Forget about how much of the blame belongs to your W. Yes, it takes two people to wreck a M, but you are the only one of the two who is here trying to fix things.
As a W who was in a SSM, I can tell you that your W most likely withheld sex because her emotional needs were not being met, and she did not feel emotionally safe in the M. Did she tell you what the problem was? Did you hear the same complaints come up again and again?
Nobody knows whether it is too late to save your M.
Honestly, I am sometimes amazed following the threads on this board, which Ms have a chance for R, and which don't. There really is no signal that will tell you where you will end up.
That's why you need to focus on you - look at yourself, I mean REALLY look at yourself in the mirror, and change what you need to, for YOU. Not for her, but for you to be the person you want to be. Most of us realize that somewhere along the way, we became someone other than ourselves, and/or we realize that some parts of ourselves are not really who we want to be.
Also, I want to say that I am sorry for the hurt you are feeling. It's no fun at all being an LBS, especially after some years of rough times, and wanting to work things out when the other doesn't.
Keep posting, and hang in there.
me: 44 XH: 42 M 11 years D10 and S8 Bomb drop 9/27/13 D final 7/1/14
25yearsmlc I just read your second post, I don't see how I could've missed it the first time.
Let me elaborate some more on what I said.
I didn't start to become detached because of no sex. I started becoming detached because no matter what I tried before DR, my wife spoke in no uncertain terms how she's miserable and wants a divorce. So I try the LRT and that means detachment, not being mean, cold and cruel, if anything that's what she is to me sometimes. She says she wants to leave but her actions say otherwise. It's been two years since her declaration and she still didn't save for the filing of papers. That was very frustrating to me. It was like, you can be my husband to support me, put food on the table, put a roof over my head, pay my health insurance, BUT you cant be my lover. That's like having your cake and eating it too. She has no responsibilities except to put herself in a position to get the divorce she wants so much, but to this day she has done nothing except restate she doesn't love me anymore. Can you see why I feel i'm being used?
Through the years i've always offered affection without the promise of sex but I was always rejected. Back rubs, foot rubs, cuddling watching TV was always met with thanx but no thanx. For sex I even offered to try and please her with no thought to me. That's ultimately what I want. To be able to give my wife pleasure. She always refused. ALWAYS. I didn't understand it.
Yes, when I tried to address the issues it ended up complaining about my misery. To this I say, yes I was miserable, yes she was one of the reasons I was miserable, yes she owns up to the fact that she was part of the misery that ended up as depression, but instead of doing anything about it she'll just cut and run and not try and fix the problem together. I thought this was for better or for worse not for better and when things get tough i'm outta here.

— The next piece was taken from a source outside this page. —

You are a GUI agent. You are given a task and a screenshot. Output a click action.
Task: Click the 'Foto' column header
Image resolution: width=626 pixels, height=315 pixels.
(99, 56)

By reading DR and M/V I realized that I came at the problem from the wrong angle. How are we supposed to know how to deal with this lovingly? We had no role models! My parents divorced when I was 15. My mother remarried 2x and was divorced another 2x. My father has a girlfriend since i was 16 but never committed to her. She finally picked up and went to N.C. but they still keep a long distance relationship and it doesn't bother him in the least. My wifes' mother and father separated when she was very young. She was taken from her mother and put in foster homes and finally ended up with her mother again only to join the military to get away from her. She comes back and her first relationship was an abusive one. She sneaked out on him to be with me. Not cheated just left cold turkey when he wasn't home.
If I knew back then what I know right now!

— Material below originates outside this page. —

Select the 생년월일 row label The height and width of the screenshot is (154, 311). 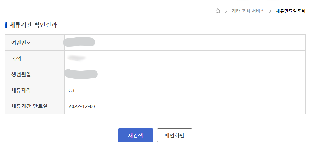point(21,74)
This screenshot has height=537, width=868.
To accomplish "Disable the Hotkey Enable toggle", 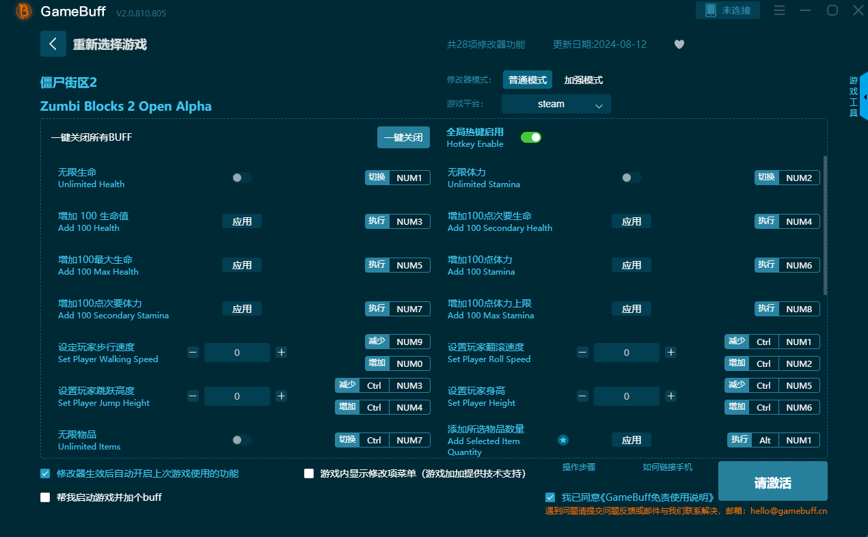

What I would do different? A few things.
1. Listen to her without criticizing 2. Validate her feelings 3. More date nights 4. Learn to deal with my anger differently 5. Start holding hands again 6. Improve my sexual technique 7. More flowers just because 8. STOP BEING CRITICAL 9. STOP BEING CYNICAL AND PESSIMISTIC
That's just off the top of my head.
When I said "EVERYONE" who knows my situation, I meant personally the ones who had to "live" with me for these years. They are the ones who say it's over. Not these boards. My mother said it too even though she respected my efforts to try everything I can.
I DON'T WANT TO GIVE UP BUT I DON'T WANT TO BLOODY MYSELF BANGING MY HEAD AGAINST AN IMMOVABLE AND UNBREAKABLE WALL!
Me 43 W 43 S 10 (Special Needs) M: 14 yrs T: 18 yrs Bomb: 09/16/12 Filed for D: WHO KNOWS???
Okay, i'm feeling immensely frustrated these past 2 days.
Yesterday we were shopping and we came up short and I asked if she could put some of her money in. I owed her $50 and suggested I could give her $30 and the other $20 we could put into the groceries. Since I was footing the entire bill I thought this might be fair but she refused. She said she needed the entire $50 to make a credit card payment. I knew she already made one.
The reason I owed her money was because my car broke down. It was the only one in the family so it crippled us. I needed to fix it but I was broke. She had the money on her credit card so I asked if we could use it and I would pay her back in $50 monthly payments. She would make her regular payment then add the $50 essentially making it a double payment. Thing is she is the one always driving the car. She was driving my cars the last 4x they broke down. She should be culpable for some of the expense but I didn't force that on her.
That's why I thought she might sacrifice some of it to help with the groceries. When she refused I made a judgmental comment about the money I was giving her. She started biting my head off right at the cash register where I said calmly "let's talk about it outside". I immediately realized I fell off the horse and became frustrated even more.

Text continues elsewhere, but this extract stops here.